*WHAT TO PRODUCE*: Can you copy out, character for character, the part of the entries that opens with the line containing "Task: Click the module" and closes with the line containing "tap(356, 147)"?

*GIVEN ENTRIES*:

+++++

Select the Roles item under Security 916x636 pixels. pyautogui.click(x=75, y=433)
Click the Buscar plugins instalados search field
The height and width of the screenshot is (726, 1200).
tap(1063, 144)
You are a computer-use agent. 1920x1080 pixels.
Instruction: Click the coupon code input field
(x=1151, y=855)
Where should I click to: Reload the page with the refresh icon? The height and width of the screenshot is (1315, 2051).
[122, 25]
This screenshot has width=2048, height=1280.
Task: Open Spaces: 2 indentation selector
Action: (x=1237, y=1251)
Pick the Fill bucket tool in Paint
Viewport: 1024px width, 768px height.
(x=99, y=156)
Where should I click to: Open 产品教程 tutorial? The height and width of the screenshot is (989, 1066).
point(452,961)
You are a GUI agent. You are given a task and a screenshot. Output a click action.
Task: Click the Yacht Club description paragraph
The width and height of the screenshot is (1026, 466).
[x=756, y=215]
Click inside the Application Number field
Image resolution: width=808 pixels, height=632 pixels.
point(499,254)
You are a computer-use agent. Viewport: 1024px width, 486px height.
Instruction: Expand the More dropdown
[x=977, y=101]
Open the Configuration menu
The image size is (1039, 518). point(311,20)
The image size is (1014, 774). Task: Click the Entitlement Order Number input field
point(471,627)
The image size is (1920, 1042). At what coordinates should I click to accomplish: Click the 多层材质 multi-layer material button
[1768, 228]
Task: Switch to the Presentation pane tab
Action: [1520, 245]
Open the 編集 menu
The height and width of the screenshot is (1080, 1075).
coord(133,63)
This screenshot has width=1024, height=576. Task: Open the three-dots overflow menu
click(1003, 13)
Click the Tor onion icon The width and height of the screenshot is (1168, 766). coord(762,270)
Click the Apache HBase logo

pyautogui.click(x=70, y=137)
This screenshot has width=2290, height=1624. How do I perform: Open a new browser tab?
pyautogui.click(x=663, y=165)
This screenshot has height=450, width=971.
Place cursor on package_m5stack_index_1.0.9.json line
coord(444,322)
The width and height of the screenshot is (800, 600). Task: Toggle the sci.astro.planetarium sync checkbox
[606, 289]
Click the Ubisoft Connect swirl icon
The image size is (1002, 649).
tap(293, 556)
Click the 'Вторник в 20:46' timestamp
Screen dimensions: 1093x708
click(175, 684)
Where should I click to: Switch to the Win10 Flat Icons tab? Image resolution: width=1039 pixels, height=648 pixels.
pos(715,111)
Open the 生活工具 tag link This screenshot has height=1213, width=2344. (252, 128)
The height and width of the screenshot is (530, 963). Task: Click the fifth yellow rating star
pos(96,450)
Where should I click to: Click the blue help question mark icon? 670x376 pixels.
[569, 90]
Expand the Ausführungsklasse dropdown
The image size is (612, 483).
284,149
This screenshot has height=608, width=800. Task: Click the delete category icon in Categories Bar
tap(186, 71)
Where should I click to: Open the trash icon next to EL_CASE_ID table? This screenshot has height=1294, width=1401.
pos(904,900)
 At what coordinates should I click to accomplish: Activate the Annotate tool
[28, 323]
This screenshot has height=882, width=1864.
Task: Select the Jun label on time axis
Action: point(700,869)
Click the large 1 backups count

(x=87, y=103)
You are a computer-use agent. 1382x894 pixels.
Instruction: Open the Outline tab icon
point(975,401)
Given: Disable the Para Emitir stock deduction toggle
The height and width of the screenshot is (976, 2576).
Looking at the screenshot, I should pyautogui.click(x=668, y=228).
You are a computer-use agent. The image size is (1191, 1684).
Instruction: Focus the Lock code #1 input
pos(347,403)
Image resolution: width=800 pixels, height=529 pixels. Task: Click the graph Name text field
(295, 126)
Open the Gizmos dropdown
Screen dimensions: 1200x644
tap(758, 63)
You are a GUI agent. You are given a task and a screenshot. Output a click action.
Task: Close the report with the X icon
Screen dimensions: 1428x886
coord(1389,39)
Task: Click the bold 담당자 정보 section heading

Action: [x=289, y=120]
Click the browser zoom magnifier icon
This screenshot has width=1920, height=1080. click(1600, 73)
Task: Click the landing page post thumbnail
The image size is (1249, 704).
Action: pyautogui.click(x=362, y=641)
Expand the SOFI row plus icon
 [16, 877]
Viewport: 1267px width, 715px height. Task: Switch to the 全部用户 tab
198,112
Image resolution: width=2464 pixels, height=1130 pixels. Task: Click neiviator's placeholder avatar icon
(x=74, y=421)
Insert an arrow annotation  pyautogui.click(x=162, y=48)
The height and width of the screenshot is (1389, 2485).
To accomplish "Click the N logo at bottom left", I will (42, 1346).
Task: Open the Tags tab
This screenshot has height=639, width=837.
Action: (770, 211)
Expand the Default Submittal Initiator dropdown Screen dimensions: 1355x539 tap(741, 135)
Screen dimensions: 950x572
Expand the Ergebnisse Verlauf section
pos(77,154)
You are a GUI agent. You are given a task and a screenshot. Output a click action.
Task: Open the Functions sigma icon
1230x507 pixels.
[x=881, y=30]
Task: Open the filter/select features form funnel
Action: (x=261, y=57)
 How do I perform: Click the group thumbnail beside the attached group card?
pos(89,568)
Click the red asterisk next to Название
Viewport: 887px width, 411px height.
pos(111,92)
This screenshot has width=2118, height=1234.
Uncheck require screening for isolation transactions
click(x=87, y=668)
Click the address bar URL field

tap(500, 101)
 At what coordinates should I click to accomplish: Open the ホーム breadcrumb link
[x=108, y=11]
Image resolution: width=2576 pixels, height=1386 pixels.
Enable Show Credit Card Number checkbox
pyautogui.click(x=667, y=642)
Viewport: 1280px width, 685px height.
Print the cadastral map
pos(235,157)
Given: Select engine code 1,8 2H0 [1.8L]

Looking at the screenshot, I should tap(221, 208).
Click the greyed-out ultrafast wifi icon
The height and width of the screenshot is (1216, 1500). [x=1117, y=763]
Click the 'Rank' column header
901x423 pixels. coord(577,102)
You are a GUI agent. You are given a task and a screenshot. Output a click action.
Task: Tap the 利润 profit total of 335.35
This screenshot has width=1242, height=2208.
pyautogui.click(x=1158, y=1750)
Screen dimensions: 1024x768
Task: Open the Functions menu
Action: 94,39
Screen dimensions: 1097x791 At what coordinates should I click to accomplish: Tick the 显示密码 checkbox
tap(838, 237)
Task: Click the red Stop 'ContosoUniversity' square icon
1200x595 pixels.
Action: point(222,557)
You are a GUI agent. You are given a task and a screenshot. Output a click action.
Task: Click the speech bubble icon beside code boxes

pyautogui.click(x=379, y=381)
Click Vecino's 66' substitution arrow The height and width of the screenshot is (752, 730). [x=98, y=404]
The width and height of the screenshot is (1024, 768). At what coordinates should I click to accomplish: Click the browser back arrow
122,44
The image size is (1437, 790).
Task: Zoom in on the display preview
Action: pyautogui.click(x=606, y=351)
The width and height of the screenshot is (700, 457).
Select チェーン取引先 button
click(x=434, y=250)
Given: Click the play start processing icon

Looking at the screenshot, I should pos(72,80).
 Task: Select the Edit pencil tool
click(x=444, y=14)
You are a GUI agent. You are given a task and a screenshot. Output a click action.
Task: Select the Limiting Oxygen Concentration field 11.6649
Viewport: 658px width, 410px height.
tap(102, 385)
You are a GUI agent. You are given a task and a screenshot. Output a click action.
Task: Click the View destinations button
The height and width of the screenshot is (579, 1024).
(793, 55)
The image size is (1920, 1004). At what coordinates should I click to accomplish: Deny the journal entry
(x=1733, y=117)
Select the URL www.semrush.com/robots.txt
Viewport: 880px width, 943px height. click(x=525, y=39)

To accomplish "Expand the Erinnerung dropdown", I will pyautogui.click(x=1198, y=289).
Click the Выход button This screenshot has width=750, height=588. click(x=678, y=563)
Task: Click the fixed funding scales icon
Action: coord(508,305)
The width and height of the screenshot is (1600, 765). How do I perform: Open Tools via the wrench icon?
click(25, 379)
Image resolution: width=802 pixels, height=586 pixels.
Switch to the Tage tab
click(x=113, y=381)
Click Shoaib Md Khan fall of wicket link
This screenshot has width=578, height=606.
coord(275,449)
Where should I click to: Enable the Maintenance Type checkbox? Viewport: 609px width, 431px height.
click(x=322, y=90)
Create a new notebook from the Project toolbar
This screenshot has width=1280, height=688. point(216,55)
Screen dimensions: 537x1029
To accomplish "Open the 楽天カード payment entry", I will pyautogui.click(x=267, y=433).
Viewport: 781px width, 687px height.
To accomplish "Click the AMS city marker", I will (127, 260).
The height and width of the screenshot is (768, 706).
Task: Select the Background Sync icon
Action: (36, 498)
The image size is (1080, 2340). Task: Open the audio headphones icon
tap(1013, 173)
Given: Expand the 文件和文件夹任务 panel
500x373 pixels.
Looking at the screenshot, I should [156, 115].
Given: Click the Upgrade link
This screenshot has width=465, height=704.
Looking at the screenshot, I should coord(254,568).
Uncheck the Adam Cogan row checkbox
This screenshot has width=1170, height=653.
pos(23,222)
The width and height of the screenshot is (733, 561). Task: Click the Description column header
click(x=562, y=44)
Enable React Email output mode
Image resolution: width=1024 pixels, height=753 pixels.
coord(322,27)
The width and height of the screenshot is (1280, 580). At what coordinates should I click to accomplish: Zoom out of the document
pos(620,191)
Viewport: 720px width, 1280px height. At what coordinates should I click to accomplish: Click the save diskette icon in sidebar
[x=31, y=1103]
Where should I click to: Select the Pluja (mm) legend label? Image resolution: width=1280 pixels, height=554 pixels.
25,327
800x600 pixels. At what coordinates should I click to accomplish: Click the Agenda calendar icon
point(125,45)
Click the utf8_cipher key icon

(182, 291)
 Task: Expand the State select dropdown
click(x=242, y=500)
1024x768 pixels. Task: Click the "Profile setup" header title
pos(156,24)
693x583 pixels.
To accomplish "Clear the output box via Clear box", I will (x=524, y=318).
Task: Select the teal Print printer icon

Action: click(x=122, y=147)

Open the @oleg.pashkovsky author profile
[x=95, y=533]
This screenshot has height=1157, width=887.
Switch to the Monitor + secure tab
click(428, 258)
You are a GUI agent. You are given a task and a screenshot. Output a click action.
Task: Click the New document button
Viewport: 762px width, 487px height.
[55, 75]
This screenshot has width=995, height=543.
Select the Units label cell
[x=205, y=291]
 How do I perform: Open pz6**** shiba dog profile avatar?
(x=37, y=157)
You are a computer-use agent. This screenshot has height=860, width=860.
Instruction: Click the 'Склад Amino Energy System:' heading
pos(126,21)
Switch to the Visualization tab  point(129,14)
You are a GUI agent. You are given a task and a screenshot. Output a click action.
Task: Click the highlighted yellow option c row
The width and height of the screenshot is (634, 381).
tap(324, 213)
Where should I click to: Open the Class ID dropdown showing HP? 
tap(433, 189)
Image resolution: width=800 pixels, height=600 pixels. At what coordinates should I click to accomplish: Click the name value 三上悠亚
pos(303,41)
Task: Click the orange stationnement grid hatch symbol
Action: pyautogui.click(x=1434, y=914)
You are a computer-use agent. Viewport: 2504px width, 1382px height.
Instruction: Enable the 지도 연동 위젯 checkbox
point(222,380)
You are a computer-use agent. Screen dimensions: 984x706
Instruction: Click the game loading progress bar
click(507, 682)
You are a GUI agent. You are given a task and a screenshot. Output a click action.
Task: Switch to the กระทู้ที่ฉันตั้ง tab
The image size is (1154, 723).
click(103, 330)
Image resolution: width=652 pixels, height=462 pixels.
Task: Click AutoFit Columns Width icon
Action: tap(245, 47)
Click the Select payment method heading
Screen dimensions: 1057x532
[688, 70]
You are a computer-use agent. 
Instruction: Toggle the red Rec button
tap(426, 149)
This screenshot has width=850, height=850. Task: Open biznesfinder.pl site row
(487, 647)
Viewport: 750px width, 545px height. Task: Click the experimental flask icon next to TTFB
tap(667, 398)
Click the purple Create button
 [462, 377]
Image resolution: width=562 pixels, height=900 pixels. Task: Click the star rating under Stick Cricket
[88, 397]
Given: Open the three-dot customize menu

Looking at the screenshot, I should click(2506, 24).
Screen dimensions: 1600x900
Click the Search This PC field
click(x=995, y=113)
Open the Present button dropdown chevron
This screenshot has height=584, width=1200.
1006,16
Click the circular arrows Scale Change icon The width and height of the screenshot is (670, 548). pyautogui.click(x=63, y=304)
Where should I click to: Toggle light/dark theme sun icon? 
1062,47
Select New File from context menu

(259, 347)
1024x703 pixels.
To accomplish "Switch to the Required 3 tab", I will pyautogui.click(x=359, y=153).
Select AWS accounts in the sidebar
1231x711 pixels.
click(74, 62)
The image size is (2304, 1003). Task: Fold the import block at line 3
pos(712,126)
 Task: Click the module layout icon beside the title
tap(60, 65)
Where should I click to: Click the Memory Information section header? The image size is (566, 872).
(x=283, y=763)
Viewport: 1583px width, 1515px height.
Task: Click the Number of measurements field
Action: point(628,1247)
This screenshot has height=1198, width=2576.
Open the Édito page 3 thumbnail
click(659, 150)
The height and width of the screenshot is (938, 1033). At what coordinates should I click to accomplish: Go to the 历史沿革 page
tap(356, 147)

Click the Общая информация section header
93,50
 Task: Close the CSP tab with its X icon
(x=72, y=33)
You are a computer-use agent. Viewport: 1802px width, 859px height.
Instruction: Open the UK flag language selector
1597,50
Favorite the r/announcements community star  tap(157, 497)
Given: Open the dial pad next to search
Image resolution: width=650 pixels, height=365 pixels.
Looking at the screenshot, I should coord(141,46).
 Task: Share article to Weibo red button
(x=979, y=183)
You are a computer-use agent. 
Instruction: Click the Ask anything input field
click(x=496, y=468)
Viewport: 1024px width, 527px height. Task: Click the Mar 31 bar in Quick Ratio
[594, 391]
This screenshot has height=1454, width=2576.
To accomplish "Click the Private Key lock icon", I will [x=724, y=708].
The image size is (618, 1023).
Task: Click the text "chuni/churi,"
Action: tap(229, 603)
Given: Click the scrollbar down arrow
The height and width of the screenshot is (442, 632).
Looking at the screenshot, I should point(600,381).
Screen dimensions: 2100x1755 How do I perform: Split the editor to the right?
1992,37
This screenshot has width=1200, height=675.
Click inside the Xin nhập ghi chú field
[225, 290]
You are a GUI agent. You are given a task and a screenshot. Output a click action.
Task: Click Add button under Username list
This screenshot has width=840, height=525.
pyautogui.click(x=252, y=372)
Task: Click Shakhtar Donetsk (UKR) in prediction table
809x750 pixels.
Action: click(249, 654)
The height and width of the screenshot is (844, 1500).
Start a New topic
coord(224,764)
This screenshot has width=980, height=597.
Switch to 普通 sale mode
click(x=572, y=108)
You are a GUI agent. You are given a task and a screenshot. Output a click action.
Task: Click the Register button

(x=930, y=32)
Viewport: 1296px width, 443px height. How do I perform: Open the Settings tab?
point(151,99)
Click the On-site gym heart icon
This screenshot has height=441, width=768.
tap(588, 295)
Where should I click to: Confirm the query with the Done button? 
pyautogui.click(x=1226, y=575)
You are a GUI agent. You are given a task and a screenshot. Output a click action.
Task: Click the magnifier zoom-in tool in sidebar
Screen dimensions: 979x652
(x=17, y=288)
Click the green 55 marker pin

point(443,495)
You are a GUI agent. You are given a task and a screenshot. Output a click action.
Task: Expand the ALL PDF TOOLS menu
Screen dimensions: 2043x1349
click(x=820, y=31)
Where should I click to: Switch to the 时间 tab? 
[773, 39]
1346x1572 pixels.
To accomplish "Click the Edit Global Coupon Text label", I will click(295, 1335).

+++++

*RESPONSE TO THIS TASK*:
 Task: Click the module layout icon beside the title
tap(60, 65)
Where should I click to: Click the Memory Information section header? The image size is (566, 872).
(x=283, y=763)
Viewport: 1583px width, 1515px height.
Task: Click the Number of measurements field
Action: point(628,1247)
This screenshot has height=1198, width=2576.
Open the Édito page 3 thumbnail
click(659, 150)
The height and width of the screenshot is (938, 1033). At what coordinates should I click to accomplish: Go to the 历史沿革 page
tap(356, 147)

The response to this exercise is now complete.